In the screenshot above I zoomed into 100% so we can focus on the skin. I left some hair in the frame too as something to evaluate vs the skin tones and the variations we'll be comparing. In this circumstance I was able to get reasonable decent skin tone in that room totally do to the fact that all of Mary's skin in this shot is illuminated by that green flavored sun bouncing back off a white quilt immediately in front of her face. It's so close that it does a good job of completely overpowering any of that pink/red bounce back from the bricks and such. Do note all of the different colors in her hair compared to the dark area under Mary's face lit only by that bounce back – see how red/pink it is…
That first version at the top was my normal or at least the last time I did anything to this set of images. Let's take a look at a bit warmer using the warmth slider on the white balance adjustment in skin-tone mode.
If you were to measure the numbers you would find this made the skin more saturated by what I consider a significant amount relative to the rendition at the top. Let's take a look at a little bit cooler then.
As you would expect, if measured you will find that the skin is less saturated. Why is this? We didn't change saturation nor did we mess with contrast which can raise or lower color saturation. It just so happens that the temperature setup in all white balance controls is centered around a hue that is close to human skin; Sort of orange. If you think back to our playing around with curves adding or subtracting a color makes the opposite color more or less saturated. By taking away that orange you are moving the skin more towards gray. Conversely, adding more orange takes it farther away from gray which is the same as more saturation.
Let's put that in visual terms by going back to the same white balance as the top image and taking out some saturation using the enhance adjustment brick.
As you can see, the effect on skin is similar if not identical to a cooler white balance. For completeness sake let's do the opposite and go with a higher saturation.
Similar to a warmer white balance. I didn't even try to make the white balance and saturation skews away from the center match. They just happened to be about the same. Maybe it's subconscious or something with the increments that I randomly chose. Both the warmer/more saturation and the cooler/less saturation are almost identical - at least in terms of skin color.
One could ask "Well now what?, Which one should I mess with?". As is the case with most things – it doesn't matter much as long as you end up with the result you want. Do what works and gets you to the place you want to be. I will say that if you find yourself adjusting saturation due to skin tones you typically are using a white balance that is too warm. This is the case I find with a lot of people's correction process. I tend to use saturation (usually less) more as an effect and attempt to get the color balance where I happen to think it feels natural whatever that means.
A couple of other thoughts on the matter that are for the more technically oriented. Even though I have mostly skin or skin like colors in the screenshots (skin like being hair, lips, etc - which are surprisingly close in actual hue numbers) if you examine the differences between the color temperature skews versus the saturation skews away from center you'll find that the farther away the color is from skin the less visually affected it is by the temperature changes because of their relative small increments. Conversely they are more affected by the saturation adjustment. Hint - take a look at Mary's lips relative to the skin in the different variations. If there were some primary greens or blues it would be easier to see but I chose to make a very lopsided illustration here of mostly skin like tones.

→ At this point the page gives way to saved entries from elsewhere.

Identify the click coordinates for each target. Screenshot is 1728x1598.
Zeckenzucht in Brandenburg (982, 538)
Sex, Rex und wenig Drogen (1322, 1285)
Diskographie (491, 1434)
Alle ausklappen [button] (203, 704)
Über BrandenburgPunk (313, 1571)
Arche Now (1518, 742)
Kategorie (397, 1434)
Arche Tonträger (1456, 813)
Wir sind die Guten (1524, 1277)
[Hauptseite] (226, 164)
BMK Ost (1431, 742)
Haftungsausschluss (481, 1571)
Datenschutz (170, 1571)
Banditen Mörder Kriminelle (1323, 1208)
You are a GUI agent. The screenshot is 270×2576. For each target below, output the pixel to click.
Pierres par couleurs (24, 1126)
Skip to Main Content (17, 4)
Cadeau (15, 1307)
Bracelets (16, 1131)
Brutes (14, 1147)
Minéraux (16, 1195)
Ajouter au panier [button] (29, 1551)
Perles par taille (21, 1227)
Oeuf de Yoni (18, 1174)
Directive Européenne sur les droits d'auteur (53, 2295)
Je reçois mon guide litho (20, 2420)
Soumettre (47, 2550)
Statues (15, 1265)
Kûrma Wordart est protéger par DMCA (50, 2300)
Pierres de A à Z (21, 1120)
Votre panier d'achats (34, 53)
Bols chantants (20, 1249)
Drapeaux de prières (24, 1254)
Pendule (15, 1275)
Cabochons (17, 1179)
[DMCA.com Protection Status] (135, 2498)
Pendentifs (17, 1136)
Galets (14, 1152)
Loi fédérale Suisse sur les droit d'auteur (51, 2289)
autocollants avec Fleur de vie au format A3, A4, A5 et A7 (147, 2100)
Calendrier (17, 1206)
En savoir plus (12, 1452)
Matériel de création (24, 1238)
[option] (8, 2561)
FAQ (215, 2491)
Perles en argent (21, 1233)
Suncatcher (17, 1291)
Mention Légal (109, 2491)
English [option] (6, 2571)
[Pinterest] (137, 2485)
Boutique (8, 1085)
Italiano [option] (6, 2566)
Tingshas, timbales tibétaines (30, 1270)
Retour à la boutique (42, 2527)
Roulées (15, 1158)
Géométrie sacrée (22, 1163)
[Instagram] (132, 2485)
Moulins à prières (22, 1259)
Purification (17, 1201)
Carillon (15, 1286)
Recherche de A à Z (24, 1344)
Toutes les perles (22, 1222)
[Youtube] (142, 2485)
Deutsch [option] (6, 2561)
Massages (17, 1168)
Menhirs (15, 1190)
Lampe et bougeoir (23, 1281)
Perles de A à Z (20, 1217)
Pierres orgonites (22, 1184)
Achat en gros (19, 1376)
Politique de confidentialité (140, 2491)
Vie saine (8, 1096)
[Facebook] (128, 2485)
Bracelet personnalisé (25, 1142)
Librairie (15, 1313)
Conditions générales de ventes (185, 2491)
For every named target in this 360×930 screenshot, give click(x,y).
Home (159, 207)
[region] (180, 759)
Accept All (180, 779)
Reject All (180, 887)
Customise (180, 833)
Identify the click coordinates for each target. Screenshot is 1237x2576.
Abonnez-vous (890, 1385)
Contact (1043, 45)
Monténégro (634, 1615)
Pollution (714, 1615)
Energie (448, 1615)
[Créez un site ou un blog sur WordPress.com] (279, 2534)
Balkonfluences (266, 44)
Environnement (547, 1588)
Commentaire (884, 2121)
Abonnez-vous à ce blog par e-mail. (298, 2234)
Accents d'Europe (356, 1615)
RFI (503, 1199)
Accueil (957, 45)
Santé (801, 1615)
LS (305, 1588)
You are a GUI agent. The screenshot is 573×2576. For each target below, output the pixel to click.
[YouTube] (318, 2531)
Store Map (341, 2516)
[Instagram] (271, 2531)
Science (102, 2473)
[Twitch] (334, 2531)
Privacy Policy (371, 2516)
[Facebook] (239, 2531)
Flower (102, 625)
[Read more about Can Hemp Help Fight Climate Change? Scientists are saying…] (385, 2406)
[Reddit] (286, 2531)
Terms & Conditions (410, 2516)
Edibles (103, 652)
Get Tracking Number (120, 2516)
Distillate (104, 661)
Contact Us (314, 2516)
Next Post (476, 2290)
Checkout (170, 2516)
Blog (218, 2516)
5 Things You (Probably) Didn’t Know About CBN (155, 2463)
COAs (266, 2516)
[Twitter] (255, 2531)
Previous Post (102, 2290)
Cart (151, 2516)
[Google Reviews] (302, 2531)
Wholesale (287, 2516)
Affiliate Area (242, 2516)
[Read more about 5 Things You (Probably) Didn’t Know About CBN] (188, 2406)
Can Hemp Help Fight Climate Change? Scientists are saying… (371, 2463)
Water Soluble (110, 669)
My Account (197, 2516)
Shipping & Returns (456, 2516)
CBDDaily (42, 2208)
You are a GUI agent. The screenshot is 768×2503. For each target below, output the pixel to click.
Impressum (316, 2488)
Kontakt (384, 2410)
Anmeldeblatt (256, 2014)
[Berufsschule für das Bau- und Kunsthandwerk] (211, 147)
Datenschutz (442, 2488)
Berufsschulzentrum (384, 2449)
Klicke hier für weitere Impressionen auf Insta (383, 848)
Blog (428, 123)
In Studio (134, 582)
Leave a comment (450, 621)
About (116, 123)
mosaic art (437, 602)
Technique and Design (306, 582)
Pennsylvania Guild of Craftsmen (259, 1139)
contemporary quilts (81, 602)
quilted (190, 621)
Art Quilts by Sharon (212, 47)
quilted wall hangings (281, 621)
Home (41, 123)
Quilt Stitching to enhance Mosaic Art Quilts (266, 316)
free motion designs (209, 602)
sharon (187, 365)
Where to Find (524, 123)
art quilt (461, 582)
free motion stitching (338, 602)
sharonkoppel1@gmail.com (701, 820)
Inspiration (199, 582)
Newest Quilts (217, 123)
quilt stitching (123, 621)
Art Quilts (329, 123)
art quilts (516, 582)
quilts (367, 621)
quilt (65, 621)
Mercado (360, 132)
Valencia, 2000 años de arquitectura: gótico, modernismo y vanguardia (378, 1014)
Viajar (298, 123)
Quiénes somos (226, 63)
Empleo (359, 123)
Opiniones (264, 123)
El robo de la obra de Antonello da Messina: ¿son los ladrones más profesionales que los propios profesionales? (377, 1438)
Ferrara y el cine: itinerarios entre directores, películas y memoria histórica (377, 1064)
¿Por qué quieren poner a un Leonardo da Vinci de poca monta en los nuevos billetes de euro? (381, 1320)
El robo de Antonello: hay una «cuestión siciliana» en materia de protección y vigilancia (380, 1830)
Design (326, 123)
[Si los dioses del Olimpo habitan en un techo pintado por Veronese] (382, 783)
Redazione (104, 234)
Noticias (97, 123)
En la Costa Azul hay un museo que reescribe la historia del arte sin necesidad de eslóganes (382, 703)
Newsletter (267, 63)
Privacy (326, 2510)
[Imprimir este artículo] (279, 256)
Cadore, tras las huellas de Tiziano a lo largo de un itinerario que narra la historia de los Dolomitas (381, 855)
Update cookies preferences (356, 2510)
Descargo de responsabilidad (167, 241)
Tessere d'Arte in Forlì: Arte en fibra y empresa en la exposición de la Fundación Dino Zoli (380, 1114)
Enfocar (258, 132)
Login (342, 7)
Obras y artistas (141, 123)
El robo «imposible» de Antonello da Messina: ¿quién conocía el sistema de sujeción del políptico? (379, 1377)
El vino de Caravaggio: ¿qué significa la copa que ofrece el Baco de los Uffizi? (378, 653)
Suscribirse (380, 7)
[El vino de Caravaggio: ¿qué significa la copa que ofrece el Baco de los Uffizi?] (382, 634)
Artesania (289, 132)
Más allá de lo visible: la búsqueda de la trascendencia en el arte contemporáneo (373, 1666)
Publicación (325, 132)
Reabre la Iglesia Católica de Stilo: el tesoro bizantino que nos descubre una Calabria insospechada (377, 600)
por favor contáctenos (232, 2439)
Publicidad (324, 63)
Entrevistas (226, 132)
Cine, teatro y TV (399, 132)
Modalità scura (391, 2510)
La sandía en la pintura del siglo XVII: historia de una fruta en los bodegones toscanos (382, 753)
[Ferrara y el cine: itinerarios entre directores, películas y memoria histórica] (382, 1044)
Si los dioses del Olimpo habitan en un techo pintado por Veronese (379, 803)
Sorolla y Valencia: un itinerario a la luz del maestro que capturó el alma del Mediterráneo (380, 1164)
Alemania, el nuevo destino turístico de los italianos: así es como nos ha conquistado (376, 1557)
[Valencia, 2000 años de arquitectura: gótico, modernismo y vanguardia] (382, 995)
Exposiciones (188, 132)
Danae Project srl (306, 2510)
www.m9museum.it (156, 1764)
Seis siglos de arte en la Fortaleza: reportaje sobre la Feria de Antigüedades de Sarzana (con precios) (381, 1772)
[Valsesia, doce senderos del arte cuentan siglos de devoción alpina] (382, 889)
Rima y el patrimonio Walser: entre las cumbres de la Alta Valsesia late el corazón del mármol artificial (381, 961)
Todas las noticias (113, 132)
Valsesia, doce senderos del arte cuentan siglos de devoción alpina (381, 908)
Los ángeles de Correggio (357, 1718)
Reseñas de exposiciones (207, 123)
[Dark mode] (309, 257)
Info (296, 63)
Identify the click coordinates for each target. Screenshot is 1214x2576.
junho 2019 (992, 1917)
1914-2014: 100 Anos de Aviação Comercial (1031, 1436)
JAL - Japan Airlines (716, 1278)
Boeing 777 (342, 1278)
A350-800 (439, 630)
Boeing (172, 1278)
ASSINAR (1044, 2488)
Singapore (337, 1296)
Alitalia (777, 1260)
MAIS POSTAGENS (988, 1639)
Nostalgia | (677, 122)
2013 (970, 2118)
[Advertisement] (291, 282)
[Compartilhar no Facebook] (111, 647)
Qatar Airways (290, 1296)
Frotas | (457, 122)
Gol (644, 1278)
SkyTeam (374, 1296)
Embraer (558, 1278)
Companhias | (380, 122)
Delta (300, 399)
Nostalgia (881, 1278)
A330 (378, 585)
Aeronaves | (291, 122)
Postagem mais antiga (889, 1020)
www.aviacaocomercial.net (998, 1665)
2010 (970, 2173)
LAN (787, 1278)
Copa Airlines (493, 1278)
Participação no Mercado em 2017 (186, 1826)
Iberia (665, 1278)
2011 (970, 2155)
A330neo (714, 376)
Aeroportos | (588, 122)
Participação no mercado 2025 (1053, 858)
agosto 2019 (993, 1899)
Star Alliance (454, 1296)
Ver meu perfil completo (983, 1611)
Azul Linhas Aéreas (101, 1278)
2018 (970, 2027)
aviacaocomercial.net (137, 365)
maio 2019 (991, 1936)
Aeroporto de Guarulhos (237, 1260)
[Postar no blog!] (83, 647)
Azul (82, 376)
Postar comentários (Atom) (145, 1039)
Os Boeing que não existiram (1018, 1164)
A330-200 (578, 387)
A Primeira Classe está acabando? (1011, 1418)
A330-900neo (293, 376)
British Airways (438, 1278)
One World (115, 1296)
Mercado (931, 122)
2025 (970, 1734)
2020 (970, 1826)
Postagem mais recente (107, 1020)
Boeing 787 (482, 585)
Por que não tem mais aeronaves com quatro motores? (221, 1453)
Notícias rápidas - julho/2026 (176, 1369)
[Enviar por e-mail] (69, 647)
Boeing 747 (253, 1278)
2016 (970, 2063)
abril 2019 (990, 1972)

Here are some of my personal preferences just as a starting point. You already know that I tend to color correct skin based on lighting context. I don't like warm/soft nor do I like cool/hard in terms of light and color combinations. I have a special aversion to another set of combinations. I definitely do not like less contrast with more saturation or the opposite – less saturation with more contrast. Both of these things feel like a special effect to me with the former being hate worthy. Namely low contrast with tons of saturation. Just plain bad. Now let me point out the obvious as one last thing… the more contrast and more saturation in an image the more hair-trigger the skin tones. You will see even a tiny skew cool or warm. Tiny differences in light color will be more noticeable so will actually color variations in the persons skin that are bound to exist. It's usually a really bad idea to ramp up saturation a lot to deal with a color balance problem. It's probably less bad of an idea to ramp down saturation to deal with the opposite but still doesn't look right to my eyes.